Expand the right side of the equation: \[ 2x + 5 = x^2 + 2x + 1 \]

Set Up a Quadratic Equation

Rearrange the equation to set it to 0: \[ x^2 + 2x + 1 - 2x - 5 = 0 \] which simplifies to \[ x^2 - 4 = 0 \]

Solve the Quadratic Equation

Factor the quadratic equation: \[ (x - 2)(x + 2) = 0 \] Set each factor to zero and solve for \( x \): \[ x - 2 = 0 \] hence \( x = 2 \) \[ x + 2 = 0 \] hence \( x = -2 \)

Verify the Solutions

Substitute \( x = 2 \) into the original equation: \( \sqrt{2(2) + 5} - 2 = 1 \) \( \sqrt{9} - 2 = 1 \) \( 3 - 2 = 1 \) ✓ valid solution. Substitute \( x = -2 \) into the original equation: \( \sqrt{2(-2) + 5} - (-2) = 1 \) \( \sqrt{1} + 2 = 1 \) \( 1 + 2 ≠ 1 \) invalid solution.

Key concepts

Quadratic Equation

A quadratic equation is a type of polynomial equation of the form \( ax^2 + bx + c = 0 \) where \( a, b, \) and \( c \) are constants and \( a eq 0 \).
A key property of a quadratic equation is that it graphs into a parabola, which can open upwards or downwards depending on the sign of \( a \). Here’s a step-by-step guide to understand quadratic equations:

• Identify the coefficients \( a, b, \) and \( c \) from the equation.
• The solutions, or roots, of the equation can be found using factoring, completing the square, or the quadratic formula \( x = \frac{-b \, \text{±} \, \text{√}(b^2 - 4ac)}{2a} \).

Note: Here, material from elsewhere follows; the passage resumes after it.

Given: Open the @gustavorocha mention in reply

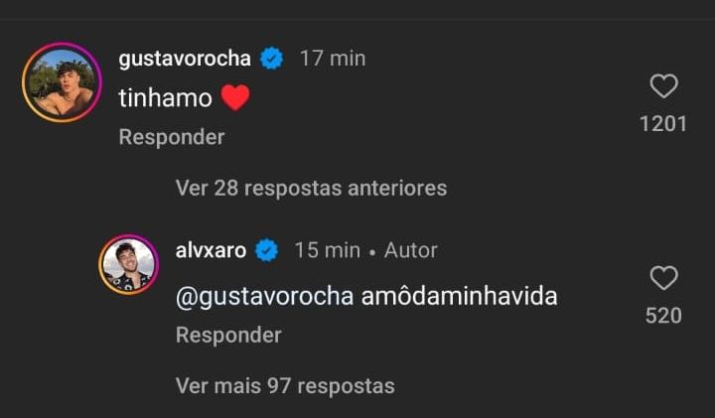Looking at the screenshot, I should click(264, 297).
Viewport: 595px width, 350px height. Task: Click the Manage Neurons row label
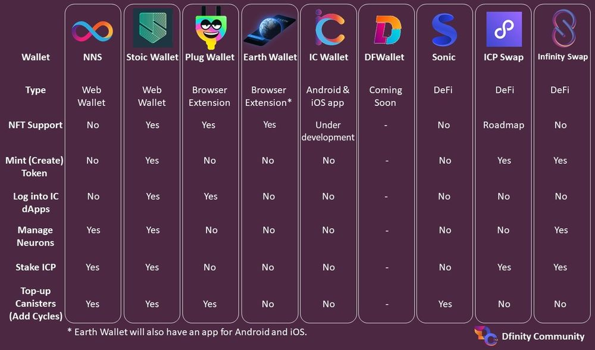pos(35,236)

In our problem, during the steps of isolating the square root and squaring both sides, we end up with \( x^2 - 4 = 0 \). This represents a quadratic equation.
The roots can be determined either through factoring or using the quadratic formula.

Square Root

The square root operation is the inverse of squaring a number. Essentially, for a given non-negative number \( y \), the square root is a number \( x \) such that \( x^2 = y \).
When dealing with equations involving square roots, the first step is typically to isolate the square root on one side. This makes the process of solving easier by allowing you to square both sides to eliminate the square root.
In our exercise, we began by isolating the square root in the equation \( \text{√}(2x + 5) - x = 1 \). This was done by rearranging the terms to get \( \text{√}(2x + 5) = x + 1 \).
Next, squaring both sides to remove the square root converts the equation into a polynomial form that can be solved using other algebraic methods, leading to our quadratic equation.

Factoring

Factoring is one of the common methods used to solve quadratic equations. When you factor a quadratic equation, you’re expressing it as a product of two binomials.
The general form for factoring a quadratic equation \( ax^2 + bx + c \) is \( (dx + e)(fx + g) = 0 \).
Here are the steps to factor a quadratic equation:

• Write down the equation in standard form: \( ax^2 + bx + c \).
• Identify two numbers that multiply to give \( ac \) and add to give \( b \).
• Use these numbers to break up the middle term \( bx \) and factor by grouping.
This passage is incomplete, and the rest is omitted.